PhD 2017 (history) University of Pennsylvania
AM 2009 (Middle Eastern, South Asian, and African studies) Columbia University
The University of Chicago
Department of History
1126 E. 59th Street, Mailbox 23
Chicago, IL 60637
Foster Hall, room 511 – Office
(773) 834-6674 – Office telephone
(773) 702-7550 – Fax
African history; Middle Eastern history; race and ethnicity; religion; imperialism in East and Central Africa; the global nineteenth century; visual and material culture
I am a cultural and political historian of the nineteenth- and early twentieth-century Nile Valley. My first book manuscript examines cultural practices surrounding death throughout the era of Turco-Egyptian imperialism, the Islamic-inspired independent state known as the Mahdiyya, and the beginning of the co-dominion of Sudan by Great Britain and Egypt, as well as the violent transitions between these periods. With examples ranging from the construction of tombs, ceremonies of mourning, the establishment of medical memorials, and the creation of an ethnographic archive, it argues that the legacies of the dead became crucial sites of political struggle in the Nile Valley.
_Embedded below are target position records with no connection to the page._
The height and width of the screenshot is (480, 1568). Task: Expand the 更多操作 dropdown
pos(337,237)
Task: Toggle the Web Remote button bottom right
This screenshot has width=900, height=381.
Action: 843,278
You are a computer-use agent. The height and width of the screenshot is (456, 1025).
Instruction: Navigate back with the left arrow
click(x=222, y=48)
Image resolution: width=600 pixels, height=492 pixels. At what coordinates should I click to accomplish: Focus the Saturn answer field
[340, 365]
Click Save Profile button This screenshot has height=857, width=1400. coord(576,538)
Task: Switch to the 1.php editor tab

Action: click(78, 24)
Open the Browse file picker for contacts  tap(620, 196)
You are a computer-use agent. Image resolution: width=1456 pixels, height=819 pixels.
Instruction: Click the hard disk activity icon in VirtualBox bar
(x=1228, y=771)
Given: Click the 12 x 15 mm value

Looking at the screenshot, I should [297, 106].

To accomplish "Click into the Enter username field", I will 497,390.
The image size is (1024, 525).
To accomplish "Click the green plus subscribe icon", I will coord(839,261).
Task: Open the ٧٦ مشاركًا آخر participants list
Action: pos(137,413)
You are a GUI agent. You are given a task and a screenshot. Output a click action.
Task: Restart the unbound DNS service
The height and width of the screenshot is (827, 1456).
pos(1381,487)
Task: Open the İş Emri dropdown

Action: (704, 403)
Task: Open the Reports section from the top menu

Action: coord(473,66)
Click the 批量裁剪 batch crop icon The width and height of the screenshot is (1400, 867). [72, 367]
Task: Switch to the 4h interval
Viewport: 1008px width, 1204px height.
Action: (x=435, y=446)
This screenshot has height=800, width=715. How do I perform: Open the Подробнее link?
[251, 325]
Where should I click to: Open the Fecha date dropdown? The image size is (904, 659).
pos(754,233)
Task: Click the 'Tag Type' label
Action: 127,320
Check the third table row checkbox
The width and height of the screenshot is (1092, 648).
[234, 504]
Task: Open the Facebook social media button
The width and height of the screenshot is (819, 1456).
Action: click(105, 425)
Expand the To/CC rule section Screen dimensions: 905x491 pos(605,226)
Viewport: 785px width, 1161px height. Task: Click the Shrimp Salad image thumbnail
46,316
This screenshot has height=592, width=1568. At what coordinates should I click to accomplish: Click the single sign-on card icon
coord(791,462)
My work demonstrates the ways in which these struggles link the history of the Sudans to that of Ottoman Egypt and the British Empire, as well as to political theory, the discipline of anthropology, the history of medicine, and museum collections across Europe and North America.
I am currently working on several additional projects related to African fashion and Islamic textiles, African arms and armor, and the history of photography.
Before coming to the University of Chicago, I was a postdoctoral fellow at the Middle East Center at the University of Pennsylvania and a Mary Catherine Mooney Fellow at the Boston Athenæum. I participated in the American Academy of Arts and Science, the American Philosophical Society, and the British Academy’s Early Career Research Workshop in January 2018. My work has been supported by the African Studies Association's Student Travel Fellowship, the Janet Lee Stevens Award, and several Foreign Language Area Studies fellowships.
I have given invited talks at the University of Oxford, the School of Oriental and African Studies, and Durham University, and presented papers at the Max Planck Institute's Kunsthistorisches Institut, the Centre for Historical Studies at Jawaharlal Nehru University, the University of Cambridge, the Institute of Historical Research at the University of London, and Stanford University, as well as the annual meetings of the American Historical Association, Middle East Studies Association, African Studies Association, and the Sudanese Studies Association. I have contributed to the Journal of Northeast African Studies, the Encyclopaedia of Islam, 3rd edition; and the Sudan Studies Bulletin.